ウィルソン氏:「あなたはノーベル賞を受賞したよ。彼ら(ノーベル委員会)は連絡を取ろうとしたのだけど、あなたの番号を知らないようだった」

 

ウィルソン氏の妻:「私たちがあなたの携帯電話を伝えたよ」

 

ミルグロム氏:「(電話が)きてるよ。わぉ。OK」

 

ウィルソン氏の妻:「電話に出てもらえる?」

 

ミルグロム氏:「もちろん」

ストックホルムに住んでいるミルグロム氏の妻の携帯に、ミルグロム氏宅の防犯カメラの通知が届いた。このやりとりをライブ視聴することになったという。

Irish Timesは、スタンフォード大の話として、この出来事の数時間前、ミルグロム氏は、家の電話が鳴ったが電話線を抜いたと伝えている。
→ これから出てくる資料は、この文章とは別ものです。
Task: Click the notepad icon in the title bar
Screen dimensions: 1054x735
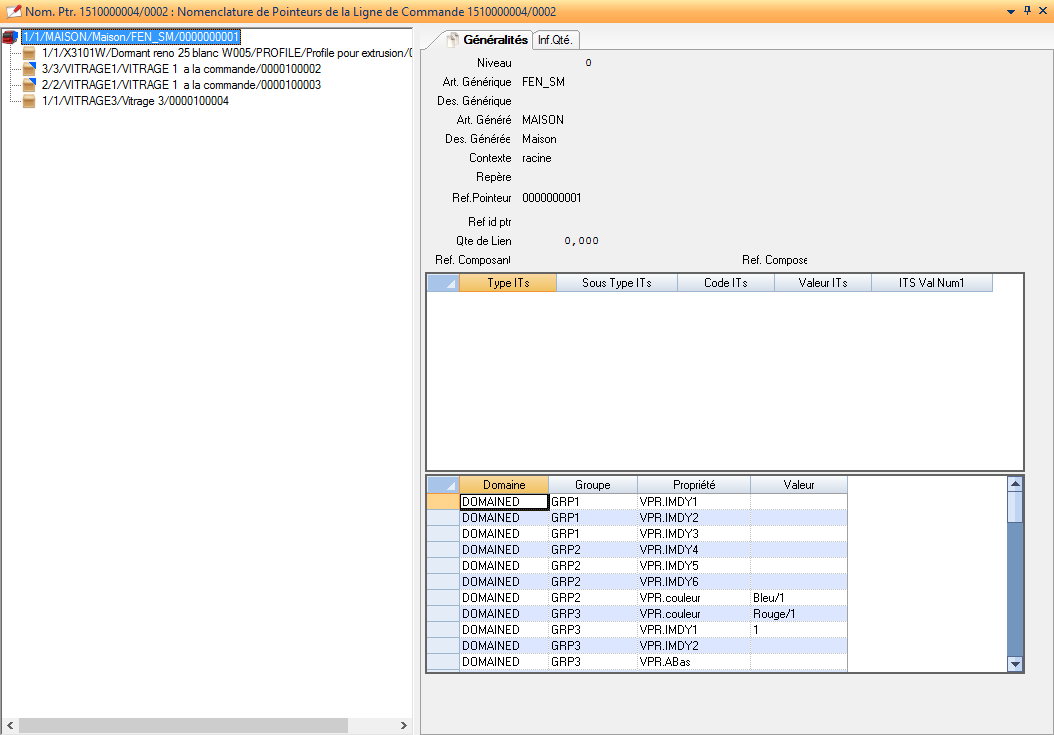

そこで委員会は、ウィルソン氏夫妻に連絡を取ったという経緯のようだ。

ミルグロム氏とウィルソン氏はノーベル経済学賞を共同受賞。

電波の周波数の割り当てなどに使われるオークション理論を確立し、実用化に大きく貢献したことが評価された。

受賞発表はアメリカの現地時間で13日未明。ウィルソン氏も就寝中だったという。

ミルグロム氏はその後、ノーベル委員会の電話インタビューに応じた。受賞を知った経緯を尋ねられ、こう振り返っている。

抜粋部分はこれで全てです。